[Stored data entries]
────────────────────

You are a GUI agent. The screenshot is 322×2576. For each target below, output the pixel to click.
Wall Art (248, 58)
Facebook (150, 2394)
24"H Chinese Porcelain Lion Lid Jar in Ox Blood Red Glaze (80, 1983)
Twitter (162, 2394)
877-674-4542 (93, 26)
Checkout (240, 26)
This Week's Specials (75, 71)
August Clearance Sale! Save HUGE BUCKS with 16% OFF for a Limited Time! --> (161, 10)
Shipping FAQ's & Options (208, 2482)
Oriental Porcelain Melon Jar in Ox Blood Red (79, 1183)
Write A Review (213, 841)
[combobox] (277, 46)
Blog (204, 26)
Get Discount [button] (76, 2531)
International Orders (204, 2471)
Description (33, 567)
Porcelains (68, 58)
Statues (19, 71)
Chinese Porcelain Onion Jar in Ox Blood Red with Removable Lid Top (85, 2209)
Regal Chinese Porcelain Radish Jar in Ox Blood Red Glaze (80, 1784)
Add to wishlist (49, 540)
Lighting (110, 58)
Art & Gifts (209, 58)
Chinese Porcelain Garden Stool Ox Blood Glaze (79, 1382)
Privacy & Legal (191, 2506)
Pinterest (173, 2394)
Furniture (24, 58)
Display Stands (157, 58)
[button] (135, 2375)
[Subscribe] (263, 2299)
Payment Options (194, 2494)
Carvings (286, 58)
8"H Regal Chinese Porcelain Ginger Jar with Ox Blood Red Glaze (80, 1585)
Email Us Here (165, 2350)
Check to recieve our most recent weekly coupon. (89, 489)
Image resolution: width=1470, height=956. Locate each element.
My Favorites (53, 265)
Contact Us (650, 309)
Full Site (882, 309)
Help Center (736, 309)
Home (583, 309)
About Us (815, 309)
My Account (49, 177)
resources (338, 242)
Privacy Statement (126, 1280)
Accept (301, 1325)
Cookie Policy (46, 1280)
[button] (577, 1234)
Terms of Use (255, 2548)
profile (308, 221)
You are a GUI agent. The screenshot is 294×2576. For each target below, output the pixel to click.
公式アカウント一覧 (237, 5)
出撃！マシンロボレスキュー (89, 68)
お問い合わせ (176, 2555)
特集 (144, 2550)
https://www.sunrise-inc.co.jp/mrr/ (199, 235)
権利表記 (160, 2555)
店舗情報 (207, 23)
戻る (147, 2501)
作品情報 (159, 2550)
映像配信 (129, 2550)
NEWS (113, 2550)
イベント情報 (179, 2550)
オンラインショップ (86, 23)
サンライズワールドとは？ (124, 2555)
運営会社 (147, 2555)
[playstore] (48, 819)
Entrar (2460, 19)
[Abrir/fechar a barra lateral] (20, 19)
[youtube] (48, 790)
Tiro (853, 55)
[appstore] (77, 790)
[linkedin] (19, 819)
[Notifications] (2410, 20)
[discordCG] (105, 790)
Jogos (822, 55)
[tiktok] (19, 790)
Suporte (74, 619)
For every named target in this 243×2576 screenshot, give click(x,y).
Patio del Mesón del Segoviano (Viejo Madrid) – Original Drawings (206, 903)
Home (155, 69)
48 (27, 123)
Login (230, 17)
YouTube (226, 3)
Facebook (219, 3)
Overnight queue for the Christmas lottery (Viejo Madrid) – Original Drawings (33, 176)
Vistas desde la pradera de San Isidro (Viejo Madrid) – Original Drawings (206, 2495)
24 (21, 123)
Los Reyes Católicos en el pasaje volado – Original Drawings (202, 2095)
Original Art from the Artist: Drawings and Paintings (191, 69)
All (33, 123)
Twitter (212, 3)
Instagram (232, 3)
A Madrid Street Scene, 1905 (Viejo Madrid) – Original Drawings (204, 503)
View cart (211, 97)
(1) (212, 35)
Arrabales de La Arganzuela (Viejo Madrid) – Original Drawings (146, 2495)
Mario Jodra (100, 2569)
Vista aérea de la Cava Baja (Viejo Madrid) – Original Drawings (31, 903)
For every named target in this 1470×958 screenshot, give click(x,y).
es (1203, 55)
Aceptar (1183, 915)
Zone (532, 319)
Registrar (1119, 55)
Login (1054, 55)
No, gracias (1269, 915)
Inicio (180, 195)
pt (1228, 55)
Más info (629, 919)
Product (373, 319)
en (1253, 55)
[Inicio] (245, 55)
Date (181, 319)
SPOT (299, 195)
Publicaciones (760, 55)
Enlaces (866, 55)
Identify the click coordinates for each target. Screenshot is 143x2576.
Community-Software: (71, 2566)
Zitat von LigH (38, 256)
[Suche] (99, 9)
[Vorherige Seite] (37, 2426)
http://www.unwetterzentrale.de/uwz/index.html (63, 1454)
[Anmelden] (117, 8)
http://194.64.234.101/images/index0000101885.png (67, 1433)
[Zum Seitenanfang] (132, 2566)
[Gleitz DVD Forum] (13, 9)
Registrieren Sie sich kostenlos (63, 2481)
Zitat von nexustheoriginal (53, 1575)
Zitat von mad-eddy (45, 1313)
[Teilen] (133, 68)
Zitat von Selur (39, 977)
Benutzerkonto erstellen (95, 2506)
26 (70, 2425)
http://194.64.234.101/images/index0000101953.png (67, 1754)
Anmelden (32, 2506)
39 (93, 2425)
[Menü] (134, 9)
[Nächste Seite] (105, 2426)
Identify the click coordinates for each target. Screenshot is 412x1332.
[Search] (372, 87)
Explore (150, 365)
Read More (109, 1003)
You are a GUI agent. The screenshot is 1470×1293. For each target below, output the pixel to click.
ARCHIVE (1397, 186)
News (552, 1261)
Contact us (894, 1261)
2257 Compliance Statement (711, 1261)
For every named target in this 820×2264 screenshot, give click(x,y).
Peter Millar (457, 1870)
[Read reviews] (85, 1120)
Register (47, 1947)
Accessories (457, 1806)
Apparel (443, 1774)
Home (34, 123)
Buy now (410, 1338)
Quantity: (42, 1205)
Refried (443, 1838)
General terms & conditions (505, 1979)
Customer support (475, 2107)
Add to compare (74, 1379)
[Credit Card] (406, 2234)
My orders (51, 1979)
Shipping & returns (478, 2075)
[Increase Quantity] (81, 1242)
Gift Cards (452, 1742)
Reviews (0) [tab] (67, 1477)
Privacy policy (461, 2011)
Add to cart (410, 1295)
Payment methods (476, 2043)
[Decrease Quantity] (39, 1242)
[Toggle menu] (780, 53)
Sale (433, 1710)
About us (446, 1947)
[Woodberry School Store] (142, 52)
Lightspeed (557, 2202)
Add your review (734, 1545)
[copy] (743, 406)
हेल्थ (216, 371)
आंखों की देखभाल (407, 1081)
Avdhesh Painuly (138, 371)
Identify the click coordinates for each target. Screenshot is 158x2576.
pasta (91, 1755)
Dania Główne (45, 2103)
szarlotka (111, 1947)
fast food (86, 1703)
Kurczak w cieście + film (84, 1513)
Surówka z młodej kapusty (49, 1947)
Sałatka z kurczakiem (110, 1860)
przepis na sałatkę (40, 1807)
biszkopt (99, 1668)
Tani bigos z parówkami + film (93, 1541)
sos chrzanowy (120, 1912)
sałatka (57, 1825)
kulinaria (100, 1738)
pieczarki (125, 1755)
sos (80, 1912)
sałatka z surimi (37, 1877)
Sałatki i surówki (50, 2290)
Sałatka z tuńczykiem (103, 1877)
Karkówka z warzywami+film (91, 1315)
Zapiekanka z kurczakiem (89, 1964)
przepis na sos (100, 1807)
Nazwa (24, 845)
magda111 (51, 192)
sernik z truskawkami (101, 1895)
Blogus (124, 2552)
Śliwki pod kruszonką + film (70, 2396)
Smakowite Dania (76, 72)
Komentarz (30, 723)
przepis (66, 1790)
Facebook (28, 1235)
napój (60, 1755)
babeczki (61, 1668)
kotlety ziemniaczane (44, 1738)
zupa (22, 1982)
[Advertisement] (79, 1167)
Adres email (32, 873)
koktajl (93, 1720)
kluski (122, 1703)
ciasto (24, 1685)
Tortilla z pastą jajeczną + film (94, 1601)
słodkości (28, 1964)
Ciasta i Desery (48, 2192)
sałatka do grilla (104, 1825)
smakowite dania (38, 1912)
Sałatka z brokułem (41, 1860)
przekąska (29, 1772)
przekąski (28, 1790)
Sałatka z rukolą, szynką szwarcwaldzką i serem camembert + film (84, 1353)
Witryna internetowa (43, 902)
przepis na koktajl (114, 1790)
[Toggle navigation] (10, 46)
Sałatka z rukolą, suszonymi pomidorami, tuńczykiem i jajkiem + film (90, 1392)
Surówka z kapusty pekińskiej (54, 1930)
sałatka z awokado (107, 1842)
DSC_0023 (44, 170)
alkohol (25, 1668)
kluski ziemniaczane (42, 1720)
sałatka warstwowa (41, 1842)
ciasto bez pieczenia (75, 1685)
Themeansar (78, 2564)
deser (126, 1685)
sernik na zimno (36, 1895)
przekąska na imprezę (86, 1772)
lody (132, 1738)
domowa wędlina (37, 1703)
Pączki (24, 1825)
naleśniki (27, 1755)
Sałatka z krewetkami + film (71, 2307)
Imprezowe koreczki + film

────────────────────

**YOUR ASSIGNMENT**
Lines to set down from above: the line with "en (1253, 55)", the line with "Read More (109, 1003)", and every line between, each exactly as written.

**ANSWER TO THIS TASK**
en (1253, 55)
[Inicio] (245, 55)
Date (181, 319)
SPOT (299, 195)
Publicaciones (760, 55)
Enlaces (866, 55)
Identify the click coordinates for each target. Screenshot is 143x2576.
Community-Software: (71, 2566)
Zitat von LigH (38, 256)
[Suche] (99, 9)
[Vorherige Seite] (37, 2426)
http://www.unwetterzentrale.de/uwz/index.html (63, 1454)
[Anmelden] (117, 8)
http://194.64.234.101/images/index0000101885.png (67, 1433)
[Zum Seitenanfang] (132, 2566)
[Gleitz DVD Forum] (13, 9)
Registrieren Sie sich kostenlos (63, 2481)
Zitat von nexustheoriginal (53, 1575)
Zitat von mad-eddy (45, 1313)
[Teilen] (133, 68)
Zitat von Selur (39, 977)
Benutzerkonto erstellen (95, 2506)
26 (70, 2425)
http://194.64.234.101/images/index0000101953.png (67, 1754)
Anmelden (32, 2506)
39 (93, 2425)
[Menü] (134, 9)
[Nächste Seite] (105, 2426)
Identify the click coordinates for each target. Screenshot is 412x1332.
[Search] (372, 87)
Explore (150, 365)
Read More (109, 1003)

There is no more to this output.